Anyway, I’d like to share with you my opening remarks, which, sadly was the highlight of the lecture.  🙂

“When my partner Atty. DDL requested me to deliver a lecture on trial techniques, my immediate reaction was, “why me?” Why ask someone in his late 20’s to lecture on trial techniques? (LOL) Trial skills are honed through years of experience. And if we were to go by the number of cases handled or years in litigation, some other members of the litigation department would be more qualified.

In fact, not too long ago, my father, who used to be the head of the litigation department of this firm, asked if the office was going to hold its own MCLE seminar. Apparently, he wanted to get a head start in his requirements for the fourth compliance period. I replied in the affirmative and even told him that I was one of the lecturers. He asked me what I was going to lecture on. I said trial techniques, specifically cross-examination. Then he replied, “What?! You’re going to lecture me on cross-examination?!” I told him with a straight face that he should attend my lecture as he might learn a thing or two. Obviously, he did not take me seriously as he is not here. Thanks for the vote of confidence, Dad.(LOL)

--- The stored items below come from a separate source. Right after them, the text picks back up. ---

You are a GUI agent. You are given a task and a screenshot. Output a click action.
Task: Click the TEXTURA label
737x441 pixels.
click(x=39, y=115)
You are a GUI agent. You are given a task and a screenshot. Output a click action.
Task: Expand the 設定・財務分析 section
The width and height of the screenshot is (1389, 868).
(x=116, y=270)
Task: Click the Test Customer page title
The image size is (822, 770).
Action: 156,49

I found out recently that the more senior litigators in the firm begged off from doing this lecture. Hence, you’re stuck with me. Don’t you worry, despite my boyish (good) looks, I actually have 20 years of experience in the field of cross-examination – 10 years in law practice and 10 years of marriage. Imagine being cross-examined by your wife every day for 10 years? I should be an expert by now. However, I do not claim to be an expert and I do not consider this talk as a lecture but more like a sharing session.

As you can see from my outline, I will discuss with you the historical and legal basis of cross-examination, as well as the so-called 10 commandments that every litigator should keep in mind when conducting cross-examination. To illustrate some of the points to be discussed, I will share with you excerpts from transcripts of stenographic notes of trials that I handled.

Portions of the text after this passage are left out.